Due to the compensating unit 10 being coupled with the transmission unit 6 via a hinge, it is ensured that the transmission unit 6 can be adapted to changes or changes in the positions of other components coupled with the compensating unit 10, such as of the pedal 5 or the carriage 3, by rotation by means of the compensating unit 10. This type of coupling is possible in a very small space.

Due to the compensating unit 10 being designed as a gear mechanism, it is possible to set different possibilities of transmission, which can be specially coordinated with the transmission unit 6. The embodiment of the gear mechanism as a linkage with a plurality of members, which are connected with one another via the hinges 18, 19, 20 and are coupled with other elements, makes it possible to obtain a compact design that can be manufactured in a simple manner, and different transmission ratios can be set in a simple manner by means of different geometric designs of the individual members.

The transmission unit may be shaped such that it transmits a force to a power assist, which correspondingly converts the force as a manipulated variable for an actuating part and forwards it, mechanically via a linkage or pneumatically or hydraulically by means of a fluid pressurizing agent. All essential types of transmission units may be used with the pedal system 1.

The design of the transmission unit 6 with a push rod, which is selected for the pedal 5, is best suited for a brake pedal and offers the operator of the pedal 5 an optimal possibility of metering the force to be used. Moreover, the push rod of the transmission unit 6 also meets strict requirements concerning safety and requires little space for its installation.

In the case of the other pedal 8 provided as a clutch pedal, the transmission unit operates with a fluid pressurizing agent, which is sent through a flexible, tube-like pipe 21. Due to the design as a flexible tube 21, the transmission unit assumes both the movement transmission functions and a compensating function, because the flexible tube 21 can follow movements in a simple manner. A separate compensating unit is not necessary as a result, whereby installation space can be saved.
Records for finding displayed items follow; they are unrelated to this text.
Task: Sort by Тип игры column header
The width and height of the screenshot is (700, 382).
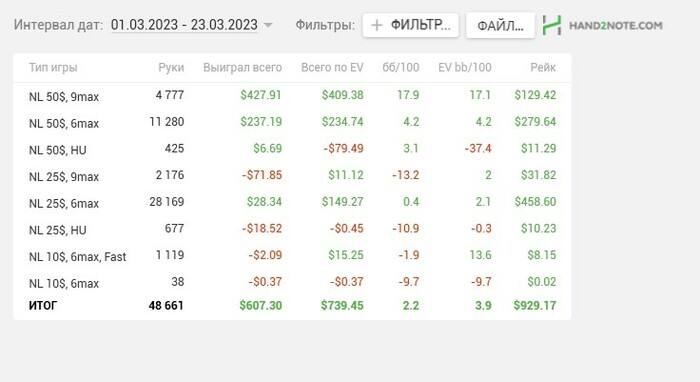Action: point(53,67)
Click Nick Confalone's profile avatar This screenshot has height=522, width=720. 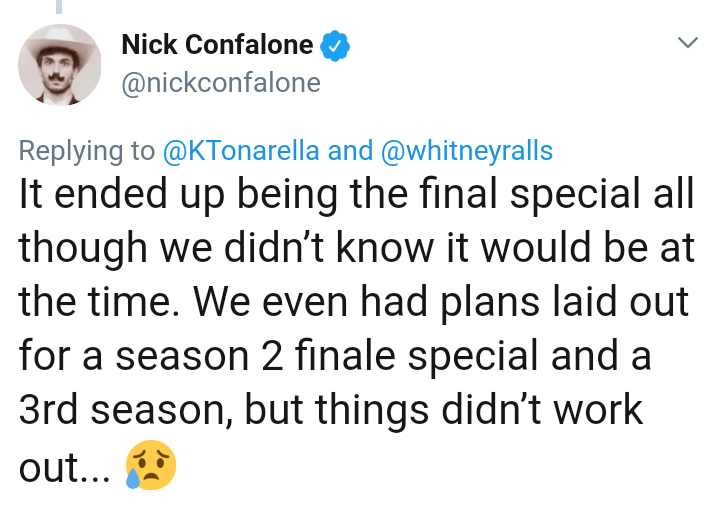coord(60,65)
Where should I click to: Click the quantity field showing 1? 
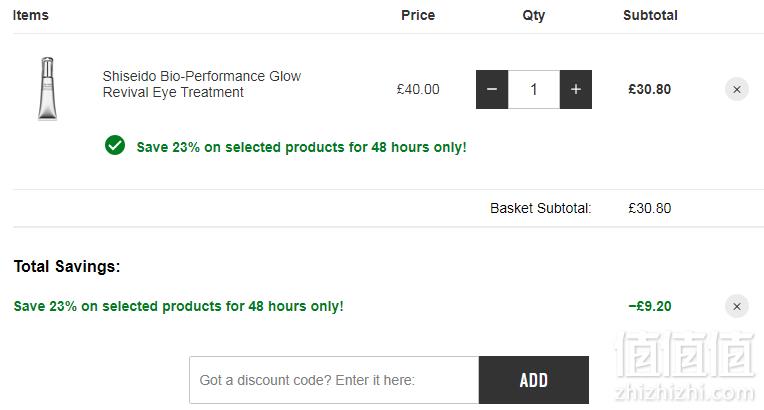[534, 89]
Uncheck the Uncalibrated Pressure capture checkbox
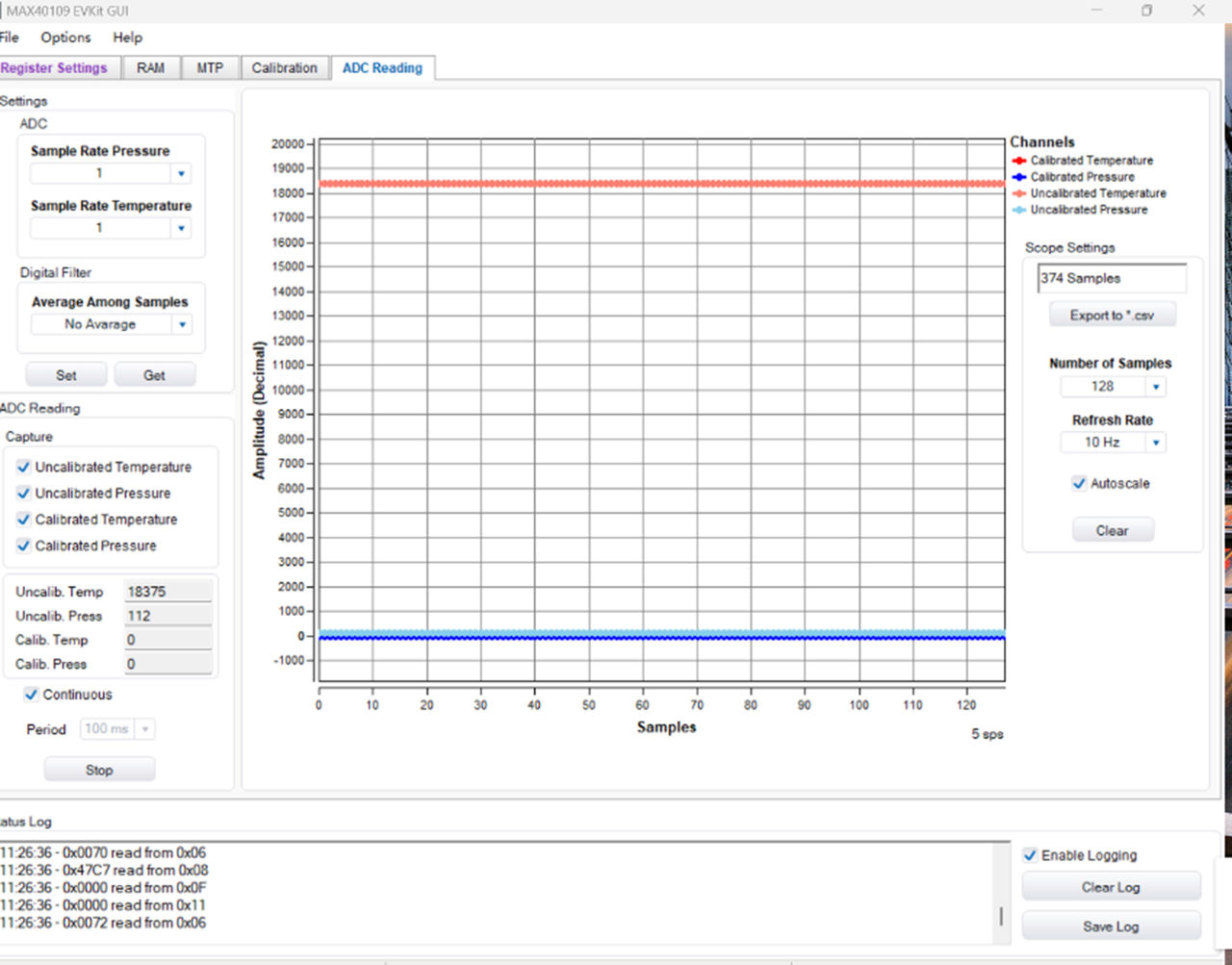The width and height of the screenshot is (1232, 965). pyautogui.click(x=22, y=493)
To compensate the distance between the pedal 5 or the carriage 3 and the transmission unit 6 during the adjustment of the pedal 5, the spindle 14 has two different threads in the area of the spindle nuts 15 and 16, the threads differing mainly in their pitch. The thread pitch is selected to be such that a change in the distance between the pedal 5 and the transmission unit 6 is optimally compensated. Such a compensation is achieved, among other things, by the force ratios between the pedal 5, the transmission unit 6 and the compensating unit 10 remaining essentially unchanged. The thread pitch is determined essentially by the leverages at the compensating unit 10, which are selected to be such in this embodiment that the pitch angles of the two thread pitches are at a ratio of 1:2.

Due to the compensating unit 10 being designed as a compensating linkage comprising a coupling lever and a reversing lever, the relative change in the position of the pedal 5 in relation to the push rod of the transmission unit 6 during a change in the position of the pedal 5 is compensated such that the second spindle nut 16 and consequently also the upper connection point 18 of the reversing lever 10A move twice as fast as the first spindle nut 15, as a result of which the connection point between the push rod of the transmission unit 6 and the reversing lever connected therewith remains approximately in its position.
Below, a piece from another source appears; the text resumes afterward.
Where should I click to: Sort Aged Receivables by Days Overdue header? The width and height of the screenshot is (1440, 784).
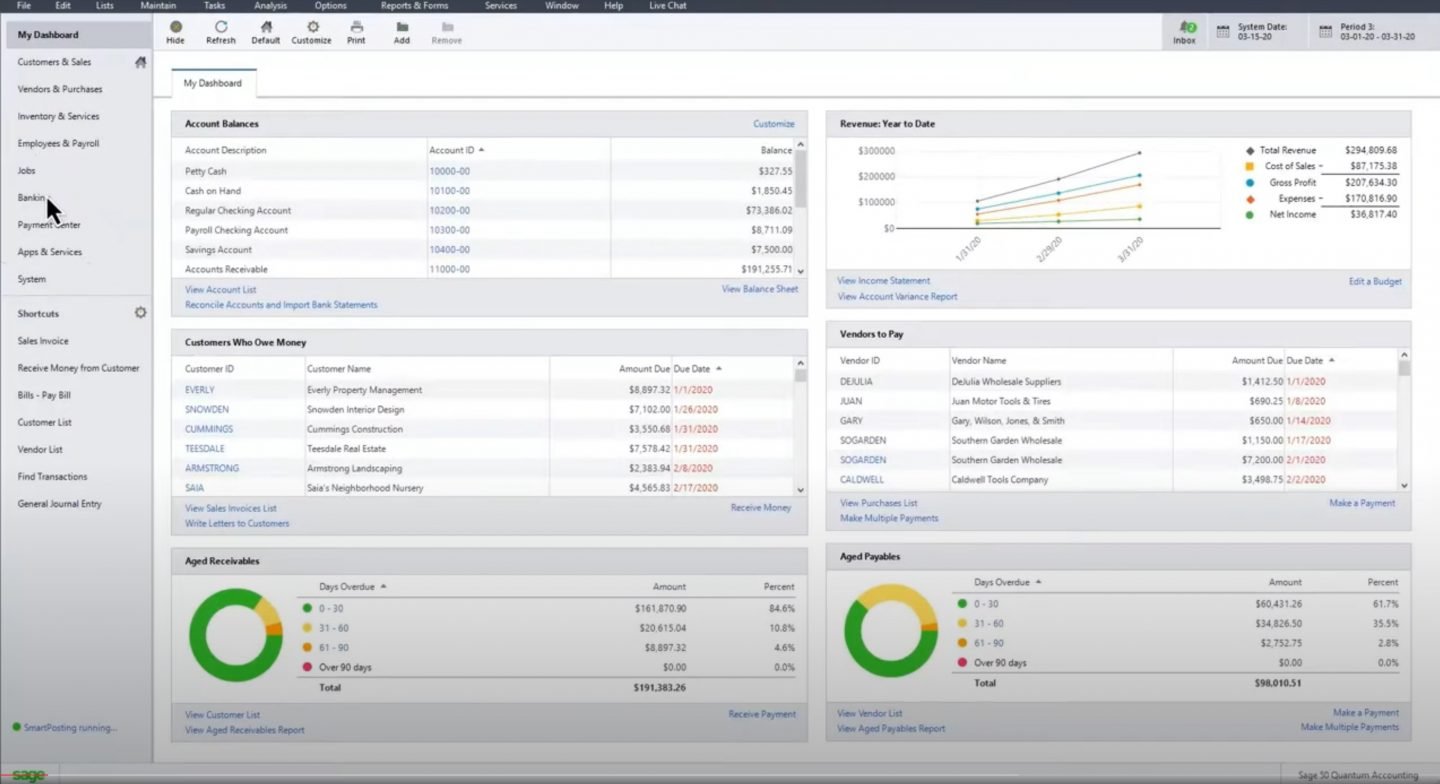click(x=352, y=587)
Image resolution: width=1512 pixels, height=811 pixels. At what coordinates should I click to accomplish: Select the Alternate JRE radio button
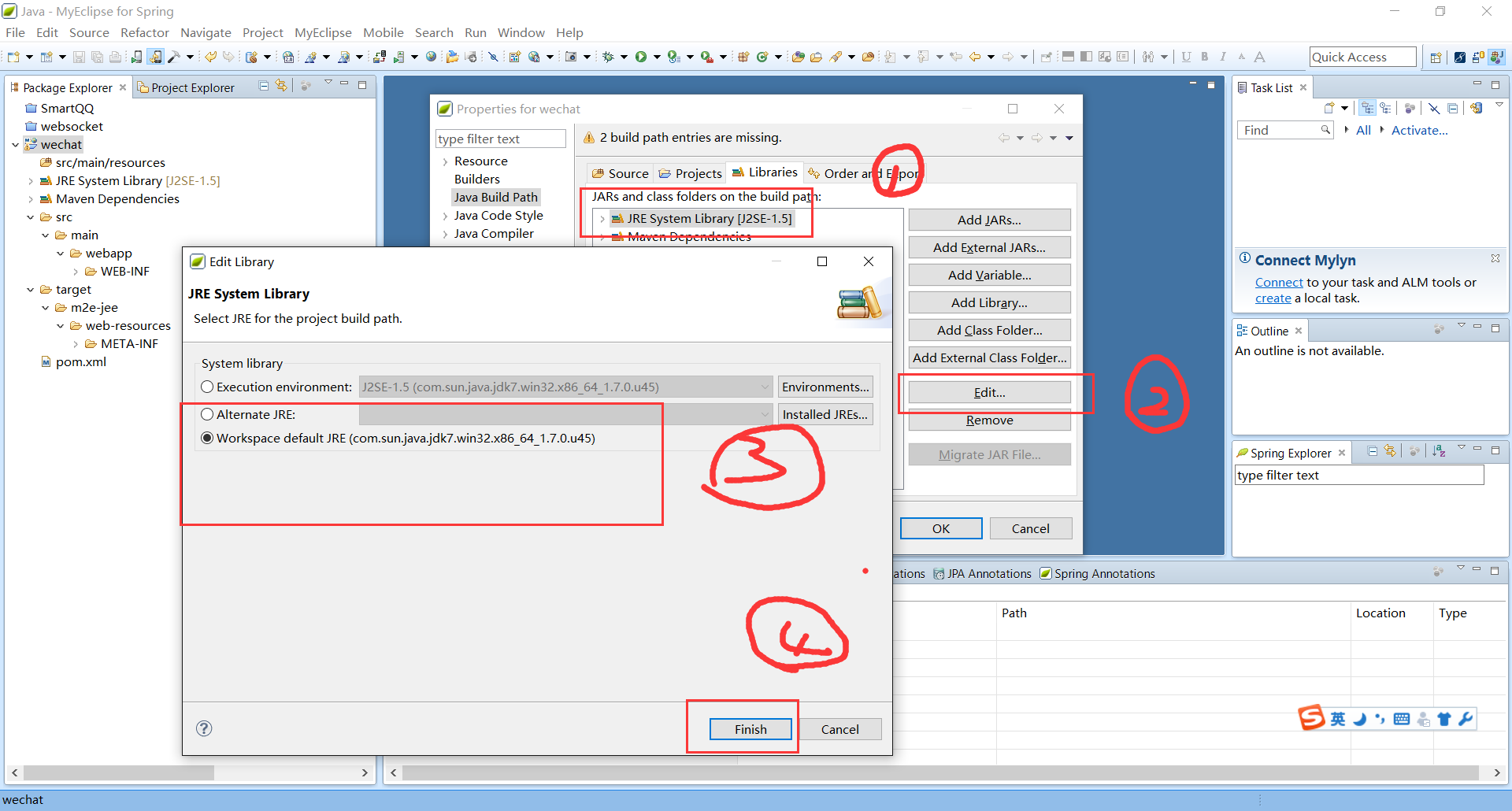[207, 414]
To prevent an accidental running of the spindles 15 and 16 on the spindle 14, self-locking of the spindle elements is provided in this embodiment. However, an additional locking means, by means of which an unintentional adjustment of the pedal 5 and of the carriage 3 is prevented from occurring, may also be provided in embodiments that differ from this embodiment.

To illustrate the cooperation of the brake pedal 5 with the compensating unit 10 and with the transmission unit 6, this pedal 5 is shown in the actuated and non-actuated states in a simplified individual view in FIG. 4. The pedal 5 is now set such that the position of the pedal is suitable for a very large person, i.e., the pedal 5 is arranged in a position located farthest away from the driver in the front-end direction of the vehicle. The first position of the pedal 5, in which it is not actuated, is indicated by solid lines. The pedal 5 is shown in an actuated position by broken lines.
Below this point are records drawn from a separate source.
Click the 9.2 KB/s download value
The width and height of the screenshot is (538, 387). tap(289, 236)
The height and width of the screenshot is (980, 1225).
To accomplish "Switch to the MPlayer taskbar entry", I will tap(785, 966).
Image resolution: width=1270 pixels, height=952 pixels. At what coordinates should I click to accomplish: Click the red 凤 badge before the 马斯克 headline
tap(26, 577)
If the pedal 5 is actuated, this movement is transmitted via the hinge 18 to the compensating unit 10 and via the latter to the transmission unit 6. The transmission unit 6 is moved now in the same direction as the pedal 5. The lever lengths and the power ratios that can be set hereby for moving the pedal 5 and the transmission unit 6 are determined by the spindle 14, and, more precisely, by the positions of the spindle nuts 15 and 16 in relation to one another. Due to the different threads in the area of the two spindle nuts, the spindle nuts 15, 16 move differently in relation to one another, as a result of which the distance between the two spindle nuts 15, 16 also changes during a simultaneous adjustment of the pedal 5. The power ratios can be set at an essentially constant value due to this variable distance with the pedal position unchanged.

The pedal system 1 shown in FIG. 1 through FIG. 3 offers the advantage that the adjusting mechanism 7 has a compact design and does not require an additional space for the installation of separate components. The pedal system 1, which is defined by the front plate 2, on the one hand, and by the base plate 4, on the other hand, has, moreover, a modular design, and the entire pedal system 1 can be easily mounted, handled and stored as a pre-assembled module with the two plates 2, 4 as closing elements.

The pedal system 1 is also characterized by low weight, because a small number of components are needed, on the one hand, and some of these can be made of lightweight materials. For example, the carriage 3 may be manufactured from a plastic and provided with corresponding ribs to increase the strength and rigidity, as a result of which a lightweight component is obtained, on the whole.

FIGS. 4 and 5 show a pedal system 1′, which corresponds to the pedal system 1 according to FIG. 1 through FIG. 3 and additionally has a pedal release means 23, which automatically releases the mounting of the pedals 5 and 8 at the adjusting mechanism 7 during a collision-related displacement of the adjusting mechanism 7 in the direction of the interior space 22 of the vehicle.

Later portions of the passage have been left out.